◆ **REQUEST A**: Return the records from the line with "Viewport: 1500px width, 1125px height." to the line with "tap(129, 196)", keeping every line unchanged.

— start of PASSAGE —

I'm hoping to get this to GA standard in time for this round of the Wikicup, and that means starting the review process fairly soon. Are the any holes people can see in the coverage? Errors in the physics are clearly being addressed, and at least mostly have been. As far as teh imp[lications of weak decay, that's not mostly for this page - except giving links. Are there any pages that should be linked? Grandiose (me, talk, contribs) 20:39, 21 March 2011 (UTC)

The article has a session about weak isospin but says nothing about weak hypercharge which is just as important. Dauto (talk) 21:27, 21 March 2011 (UTC)
The physics is getting there, but I think there's still room for improvement on the accessibility front. How about a history section? A 'consequences' type section as suggested above? --Physics is all gnomes (talk) 11:54, 22 March 2011 (UTC)
Weak hypercharge - definitely needs information on that (maybe conjoined with the "weak isospin" section); history - seems to inextricable from the P and CP parity sections, and the electroweak section; 'consequences' - more, probably in lead for the time being unless it gets too much? Grandiose (me, talk, contribs) 17:14, 22 March 2011 (UTC)
The problem of this article is that at some point we need to set a boundary between the old-fashioned "weak interaction" (i.e. the description of the interaction in terms of a contact force between fermionic currents) and the modern description of the interaction in terms of a spontaneously broken gauge theory (i.e. the electroweak theory). Just an example: when we write that the strength of the weak interaction is much weaker than that of the electromagnetic interaction, we are referring only to the strength of the four-fermion (i.e. contact) interaction. Indeed, the strength of the couplings between two fermions and a Z or W boson (the ones that we detail in the section "Interaction Types") is of the same order of magnitude as the strength of the coupling between two charged fermions and a photon. However, the large mass of the exchanged Z and W bosons makes the corresponding four-fermion interaction look weak in comparison to the electromagnetic interaction.
My concern is that the more info we add about, e.g., the weak hypercharge, the more the article morphs into (and duplicates) the article on electroweak interaction. Perhaps we should stick to a historical perspective? Incidentally, I wonder if the slightly technical section "Interaction types" should be moved further down in the article. Cheers, Ptrslv72 (talk) 12:35, 23 March 2011 (UTC)
I agree (in my understanding) with the first point. Perhaps we could identify those things only true in the old-style model and group them together with an explanatory sentence. However, I disagree about one or two things you mention. Making this article historical in nature would be a bad idea IMO; it is the landing page for the vast majority of readers about the topic. I'm not too worried about similarities with the electroweak theory article, which has (from my perspective) a load of impenetrable technical maths in it. There might be articles where this could be a problem, but, as I'm confident weak isospin is not one of them, I am yet to find one. Grandiose (me, talk, contribs) 20:15, 23 March 2011 (UTC)

## GA Review

Reviewer: Tea with toast (talk) 03:24, 31 March 2011 (UTC)

### Problems needing to be addressed

The article looks to be in pretty good shape; however, there are several errors in the references:

• Refs 7 and 11 need more complete publishing info (publisher and ISBN, if available)

— end of PASSAGE —

◆ **REQUEST B**: According to the talk page discussion, why does the weak interaction look much weaker than the electromagnetic interaction, even though its couplings to the Z and W bosons are comparably strong?

— start of RAW RECORDS —

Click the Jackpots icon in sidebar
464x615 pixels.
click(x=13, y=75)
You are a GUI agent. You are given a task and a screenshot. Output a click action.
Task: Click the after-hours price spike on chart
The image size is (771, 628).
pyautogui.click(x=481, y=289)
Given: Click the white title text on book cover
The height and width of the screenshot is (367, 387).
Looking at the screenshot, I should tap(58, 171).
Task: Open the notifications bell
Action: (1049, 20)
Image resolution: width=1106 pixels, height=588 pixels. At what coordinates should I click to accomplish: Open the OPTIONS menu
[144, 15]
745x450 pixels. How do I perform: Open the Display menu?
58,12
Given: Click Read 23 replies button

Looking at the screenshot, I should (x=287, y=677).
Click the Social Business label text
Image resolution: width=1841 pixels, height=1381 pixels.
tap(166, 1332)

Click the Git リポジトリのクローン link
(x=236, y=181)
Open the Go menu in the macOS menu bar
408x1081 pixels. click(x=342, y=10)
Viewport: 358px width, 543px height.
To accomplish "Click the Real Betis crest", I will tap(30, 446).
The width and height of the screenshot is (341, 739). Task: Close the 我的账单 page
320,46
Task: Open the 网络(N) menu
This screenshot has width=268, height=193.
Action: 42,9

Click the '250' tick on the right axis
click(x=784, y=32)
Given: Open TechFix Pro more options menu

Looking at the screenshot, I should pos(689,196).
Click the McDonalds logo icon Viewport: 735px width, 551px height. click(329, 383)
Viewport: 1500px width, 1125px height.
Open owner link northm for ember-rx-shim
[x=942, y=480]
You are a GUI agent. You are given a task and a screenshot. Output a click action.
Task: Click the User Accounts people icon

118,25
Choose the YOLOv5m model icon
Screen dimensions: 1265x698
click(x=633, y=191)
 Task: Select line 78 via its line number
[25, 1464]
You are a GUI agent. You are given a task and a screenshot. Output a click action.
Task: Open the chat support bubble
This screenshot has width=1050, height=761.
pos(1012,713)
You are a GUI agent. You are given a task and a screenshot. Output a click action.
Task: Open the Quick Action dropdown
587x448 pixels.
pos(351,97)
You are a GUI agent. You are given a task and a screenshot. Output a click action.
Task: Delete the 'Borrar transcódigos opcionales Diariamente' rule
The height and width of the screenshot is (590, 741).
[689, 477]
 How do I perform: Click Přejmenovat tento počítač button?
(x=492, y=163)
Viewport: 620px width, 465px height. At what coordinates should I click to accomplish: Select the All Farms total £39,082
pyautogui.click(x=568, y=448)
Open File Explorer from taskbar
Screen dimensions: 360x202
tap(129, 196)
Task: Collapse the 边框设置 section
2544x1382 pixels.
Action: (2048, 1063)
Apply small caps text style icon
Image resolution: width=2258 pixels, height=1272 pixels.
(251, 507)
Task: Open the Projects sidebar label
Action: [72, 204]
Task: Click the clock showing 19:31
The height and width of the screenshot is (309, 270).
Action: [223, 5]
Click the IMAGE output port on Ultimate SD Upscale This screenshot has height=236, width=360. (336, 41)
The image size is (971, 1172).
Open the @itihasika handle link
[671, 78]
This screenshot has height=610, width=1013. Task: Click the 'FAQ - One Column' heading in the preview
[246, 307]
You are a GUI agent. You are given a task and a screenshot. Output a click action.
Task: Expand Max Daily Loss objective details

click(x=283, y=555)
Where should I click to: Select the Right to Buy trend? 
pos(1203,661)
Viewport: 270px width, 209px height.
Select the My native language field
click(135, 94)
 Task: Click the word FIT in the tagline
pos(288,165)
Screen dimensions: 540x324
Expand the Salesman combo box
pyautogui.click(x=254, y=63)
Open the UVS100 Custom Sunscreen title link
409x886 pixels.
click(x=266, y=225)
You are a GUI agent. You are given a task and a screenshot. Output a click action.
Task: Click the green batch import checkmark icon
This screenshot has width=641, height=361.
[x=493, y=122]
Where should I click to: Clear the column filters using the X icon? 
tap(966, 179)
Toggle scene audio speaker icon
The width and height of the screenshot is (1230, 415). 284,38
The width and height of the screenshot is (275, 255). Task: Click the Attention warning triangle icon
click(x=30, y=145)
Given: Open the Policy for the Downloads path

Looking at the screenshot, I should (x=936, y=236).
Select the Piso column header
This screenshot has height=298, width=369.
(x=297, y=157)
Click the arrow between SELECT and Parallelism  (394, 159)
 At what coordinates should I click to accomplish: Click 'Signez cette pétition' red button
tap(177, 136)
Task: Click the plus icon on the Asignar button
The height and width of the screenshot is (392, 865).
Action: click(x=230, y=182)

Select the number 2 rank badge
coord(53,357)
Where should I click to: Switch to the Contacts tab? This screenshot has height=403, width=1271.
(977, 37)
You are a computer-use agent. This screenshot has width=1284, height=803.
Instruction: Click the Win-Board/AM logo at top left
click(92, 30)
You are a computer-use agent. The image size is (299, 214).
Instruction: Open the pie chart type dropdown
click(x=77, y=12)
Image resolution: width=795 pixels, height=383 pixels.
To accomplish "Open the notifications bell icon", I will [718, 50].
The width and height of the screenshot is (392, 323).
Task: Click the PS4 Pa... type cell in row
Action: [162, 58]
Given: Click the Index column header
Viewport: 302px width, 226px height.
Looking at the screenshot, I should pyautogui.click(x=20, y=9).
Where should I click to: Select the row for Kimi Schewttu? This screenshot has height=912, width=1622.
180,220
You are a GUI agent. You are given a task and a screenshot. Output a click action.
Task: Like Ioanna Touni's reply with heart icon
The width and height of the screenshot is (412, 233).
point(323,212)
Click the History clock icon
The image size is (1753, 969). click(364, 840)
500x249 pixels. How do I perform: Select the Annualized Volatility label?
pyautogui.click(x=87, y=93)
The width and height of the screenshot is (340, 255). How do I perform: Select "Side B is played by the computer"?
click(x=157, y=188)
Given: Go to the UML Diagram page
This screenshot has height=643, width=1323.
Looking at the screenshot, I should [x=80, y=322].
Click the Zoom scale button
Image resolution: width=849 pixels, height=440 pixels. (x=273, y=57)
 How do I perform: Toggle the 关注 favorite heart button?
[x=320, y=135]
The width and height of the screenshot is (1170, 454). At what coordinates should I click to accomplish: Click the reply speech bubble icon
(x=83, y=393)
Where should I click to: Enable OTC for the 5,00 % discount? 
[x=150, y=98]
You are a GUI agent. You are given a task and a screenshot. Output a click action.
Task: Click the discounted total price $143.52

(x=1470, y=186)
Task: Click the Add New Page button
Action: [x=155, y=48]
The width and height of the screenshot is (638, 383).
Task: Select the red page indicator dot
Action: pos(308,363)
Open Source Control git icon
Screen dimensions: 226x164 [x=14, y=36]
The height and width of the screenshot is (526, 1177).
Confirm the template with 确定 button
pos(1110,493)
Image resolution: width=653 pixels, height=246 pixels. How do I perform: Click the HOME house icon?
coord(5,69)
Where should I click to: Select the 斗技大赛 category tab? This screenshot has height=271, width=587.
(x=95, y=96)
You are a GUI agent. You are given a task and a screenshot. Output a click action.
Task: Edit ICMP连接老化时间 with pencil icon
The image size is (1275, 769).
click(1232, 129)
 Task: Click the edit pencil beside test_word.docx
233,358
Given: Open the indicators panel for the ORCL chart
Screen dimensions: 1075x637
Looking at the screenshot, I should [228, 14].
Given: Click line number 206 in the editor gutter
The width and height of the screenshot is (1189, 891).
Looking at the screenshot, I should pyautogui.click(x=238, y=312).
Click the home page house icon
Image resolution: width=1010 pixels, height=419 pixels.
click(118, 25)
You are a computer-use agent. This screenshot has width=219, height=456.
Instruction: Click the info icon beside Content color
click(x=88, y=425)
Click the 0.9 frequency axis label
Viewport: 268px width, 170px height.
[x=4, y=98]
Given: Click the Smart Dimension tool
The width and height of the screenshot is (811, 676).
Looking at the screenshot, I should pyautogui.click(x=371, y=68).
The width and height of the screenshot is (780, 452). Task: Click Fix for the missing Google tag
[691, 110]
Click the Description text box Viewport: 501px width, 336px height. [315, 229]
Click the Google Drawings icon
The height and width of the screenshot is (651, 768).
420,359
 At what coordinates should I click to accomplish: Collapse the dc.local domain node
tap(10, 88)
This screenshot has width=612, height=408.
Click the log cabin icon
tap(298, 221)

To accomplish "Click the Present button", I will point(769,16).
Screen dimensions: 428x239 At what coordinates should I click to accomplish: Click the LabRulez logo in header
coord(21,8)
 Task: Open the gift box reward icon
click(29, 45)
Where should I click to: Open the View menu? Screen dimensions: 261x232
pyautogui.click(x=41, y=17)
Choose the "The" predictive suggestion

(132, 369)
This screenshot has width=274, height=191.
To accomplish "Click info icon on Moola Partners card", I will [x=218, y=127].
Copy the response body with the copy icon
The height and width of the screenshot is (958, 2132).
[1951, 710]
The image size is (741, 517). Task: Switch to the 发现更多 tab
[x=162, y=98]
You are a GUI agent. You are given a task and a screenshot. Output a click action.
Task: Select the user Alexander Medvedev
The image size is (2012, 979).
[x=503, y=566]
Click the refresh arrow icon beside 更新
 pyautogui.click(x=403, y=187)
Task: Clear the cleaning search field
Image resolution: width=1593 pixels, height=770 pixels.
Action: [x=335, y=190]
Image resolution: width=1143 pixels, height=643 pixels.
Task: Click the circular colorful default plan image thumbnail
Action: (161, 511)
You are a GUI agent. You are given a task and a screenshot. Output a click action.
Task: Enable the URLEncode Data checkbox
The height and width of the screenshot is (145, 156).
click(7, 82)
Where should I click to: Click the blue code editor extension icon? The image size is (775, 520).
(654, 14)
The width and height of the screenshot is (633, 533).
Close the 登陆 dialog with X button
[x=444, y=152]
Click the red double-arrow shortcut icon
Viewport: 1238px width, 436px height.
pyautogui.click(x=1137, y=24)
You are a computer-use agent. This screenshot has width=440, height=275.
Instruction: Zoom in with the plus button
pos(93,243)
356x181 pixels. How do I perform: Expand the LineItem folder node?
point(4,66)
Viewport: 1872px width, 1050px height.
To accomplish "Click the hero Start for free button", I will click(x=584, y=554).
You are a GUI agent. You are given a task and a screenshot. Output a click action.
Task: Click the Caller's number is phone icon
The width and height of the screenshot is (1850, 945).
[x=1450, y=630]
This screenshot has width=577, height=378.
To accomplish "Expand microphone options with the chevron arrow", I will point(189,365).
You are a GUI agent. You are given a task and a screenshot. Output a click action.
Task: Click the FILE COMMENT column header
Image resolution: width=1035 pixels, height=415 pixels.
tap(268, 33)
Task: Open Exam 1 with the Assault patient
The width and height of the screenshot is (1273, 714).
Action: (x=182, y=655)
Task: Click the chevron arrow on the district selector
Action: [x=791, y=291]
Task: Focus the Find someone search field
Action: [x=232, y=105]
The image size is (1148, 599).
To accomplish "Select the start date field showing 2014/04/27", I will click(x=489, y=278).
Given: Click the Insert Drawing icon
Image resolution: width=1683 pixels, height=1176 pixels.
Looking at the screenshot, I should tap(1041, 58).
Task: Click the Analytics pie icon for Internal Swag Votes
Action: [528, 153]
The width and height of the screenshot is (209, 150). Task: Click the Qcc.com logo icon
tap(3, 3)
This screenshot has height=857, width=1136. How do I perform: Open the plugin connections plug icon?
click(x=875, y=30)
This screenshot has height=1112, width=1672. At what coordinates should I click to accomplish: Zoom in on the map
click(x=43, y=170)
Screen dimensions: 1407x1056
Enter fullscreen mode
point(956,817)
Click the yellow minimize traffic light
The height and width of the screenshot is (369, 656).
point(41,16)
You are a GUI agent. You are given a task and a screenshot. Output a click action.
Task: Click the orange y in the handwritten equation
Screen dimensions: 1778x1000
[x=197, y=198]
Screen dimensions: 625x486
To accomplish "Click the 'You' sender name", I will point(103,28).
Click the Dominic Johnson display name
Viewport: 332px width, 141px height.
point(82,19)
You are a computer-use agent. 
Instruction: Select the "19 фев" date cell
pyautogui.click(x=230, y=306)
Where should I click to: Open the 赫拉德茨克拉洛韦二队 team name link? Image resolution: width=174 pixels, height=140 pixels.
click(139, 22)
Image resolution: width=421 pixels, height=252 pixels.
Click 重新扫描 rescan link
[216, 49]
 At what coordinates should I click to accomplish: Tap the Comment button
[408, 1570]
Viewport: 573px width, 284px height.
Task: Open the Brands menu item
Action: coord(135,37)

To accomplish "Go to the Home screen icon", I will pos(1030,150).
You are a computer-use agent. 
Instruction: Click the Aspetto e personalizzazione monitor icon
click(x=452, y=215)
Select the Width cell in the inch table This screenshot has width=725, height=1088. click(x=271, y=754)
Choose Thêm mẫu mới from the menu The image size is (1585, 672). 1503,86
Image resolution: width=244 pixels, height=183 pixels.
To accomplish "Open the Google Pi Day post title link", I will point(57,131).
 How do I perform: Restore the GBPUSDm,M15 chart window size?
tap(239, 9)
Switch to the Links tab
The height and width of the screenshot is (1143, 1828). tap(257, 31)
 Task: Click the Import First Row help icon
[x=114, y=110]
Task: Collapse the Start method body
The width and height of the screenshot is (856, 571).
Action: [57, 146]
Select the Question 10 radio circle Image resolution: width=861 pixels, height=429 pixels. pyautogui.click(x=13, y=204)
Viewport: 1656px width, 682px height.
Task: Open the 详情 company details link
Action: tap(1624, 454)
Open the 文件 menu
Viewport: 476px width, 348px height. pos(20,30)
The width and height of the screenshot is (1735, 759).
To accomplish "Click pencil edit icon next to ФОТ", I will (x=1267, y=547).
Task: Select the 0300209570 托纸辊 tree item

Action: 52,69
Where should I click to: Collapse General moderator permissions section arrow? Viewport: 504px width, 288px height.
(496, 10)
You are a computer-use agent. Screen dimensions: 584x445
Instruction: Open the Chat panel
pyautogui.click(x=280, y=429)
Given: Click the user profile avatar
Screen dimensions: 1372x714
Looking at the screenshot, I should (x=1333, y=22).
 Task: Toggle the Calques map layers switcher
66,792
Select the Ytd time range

— end of RAW RECORDS —

◆ **ANSWER A**:
Viewport: 1500px width, 1125px height.
Open owner link northm for ember-rx-shim
[x=942, y=480]
You are a GUI agent. You are given a task and a screenshot. Output a click action.
Task: Click the User Accounts people icon

118,25
Choose the YOLOv5m model icon
Screen dimensions: 1265x698
click(x=633, y=191)
 Task: Select line 78 via its line number
[25, 1464]
You are a GUI agent. You are given a task and a screenshot. Output a click action.
Task: Open the chat support bubble
This screenshot has width=1050, height=761.
pos(1012,713)
You are a GUI agent. You are given a task and a screenshot. Output a click action.
Task: Open the Quick Action dropdown
587x448 pixels.
pos(351,97)
You are a GUI agent. You are given a task and a screenshot. Output a click action.
Task: Delete the 'Borrar transcódigos opcionales Diariamente' rule
The height and width of the screenshot is (590, 741).
[689, 477]
 How do I perform: Click Přejmenovat tento počítač button?
(x=492, y=163)
Viewport: 620px width, 465px height. At what coordinates should I click to accomplish: Select the All Farms total £39,082
pyautogui.click(x=568, y=448)
Open File Explorer from taskbar
Screen dimensions: 360x202
tap(129, 196)

◆ **ANSWER B**: The Z and W bosons exchanged in the interaction have a large mass. That mass makes the resulting four-fermion (contact) interaction look weak compared with the electromagnetic interaction. The couplings between two fermions and a Z or W boson are themselves of the same order of magnitude as the coupling between two charged fermions and a photon.